8th November 2013 - New draft guidance recommending the use of simple, non-invasive tests to help diagnose and treat asthma have been produced by NICE, the National Institute for Health and Care Excellence.

The draft guidance, which is now available for public consultation, recommends three devices used for measuring the concentration of nitric oxide in a person’s breath. They work by analysing a breath sample using an electrochemical sensor.

Asthma is a chronic inflammatory condition which affects the lungs and causes shortness of breath, coughing, chest tightness and wheezing. It's estimated at least 5.4 million people in the UK have the condition.

Nitric oxide

Levels of nitric oxide, a gas produced as a result of inflammation in the lungs, are higher in people with asthma.  

The draft NICE guidance recommends the tests NIOX MINO, NIOX VERO and NObreath   to assist with the diagnosis of a type of asthma called eosinophilic asthma, caused by airway inflammation with an accumulation of eosinophils, a type of white blood cell.

The tests are also recommended to support the management of asthma in people whose symptoms are being treated with inhaled corticosteroids.

Exhaled nitric oxide

Exhaled nitric oxide concentration (called fractional exhaled nitric oxide or “FeNO”) has been shown to be elevated in patients with eosinophilic asthma and effective treatment with corticosteroids reduces symptoms and the level of FeNO.

In people already diagnosed with asthma, changes in FeNO levels can indicate how well they are responding to treatment with corticosteroids, and whether they are taking their medication as prescribed.
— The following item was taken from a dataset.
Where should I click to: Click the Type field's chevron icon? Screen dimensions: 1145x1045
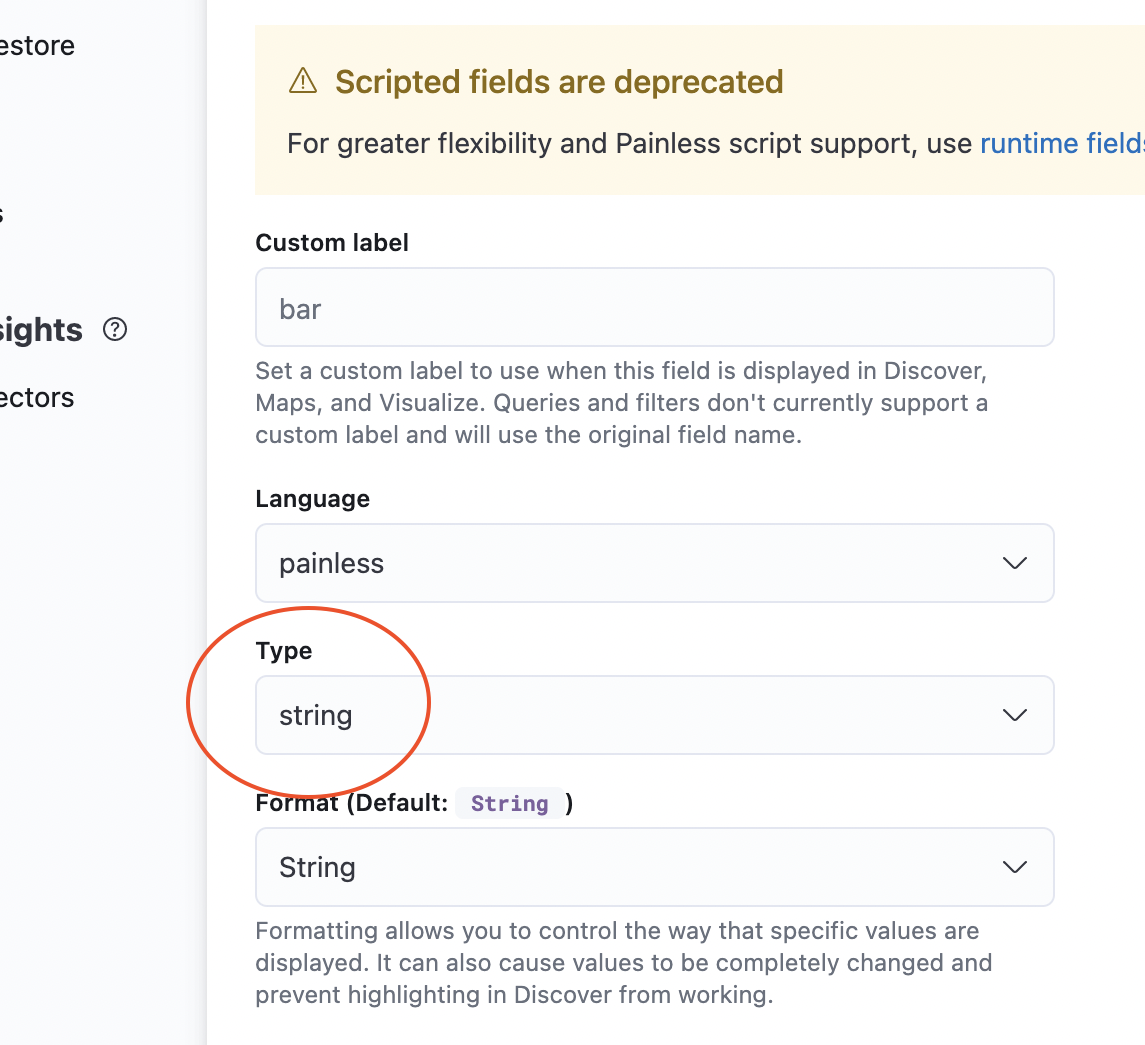[x=1014, y=715]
Research suggests that as many as 30% of people do not take their medication to control their asthma.

Professor Carole Longson, NICE Health Technology Evaluation Centre director, says in a press release that NICE "heard from a patient expert that FeNO-guided management could result in the patients better understanding their own disease and disease progression and make them more willing to accept the need for anti-inflammatory treatment to control their asthma."  

Reaction

Emily Humphreys, Asthma UK Head of Policy & Public Affairs told us via email: "Measuring the concentration of nitric oxide in someone’s breath has been shown to help ensure people with asthma are taking the right treatments. We hope that monitoring fractional exhaled nitric oxide (FeNO) will give healthcare professionals another useful tool to provide people with asthma the right medicines and advice.

"We are pleased with this draft NICE guidance and its positive recommendation, and we are keen to see it finalised and put into practice soon."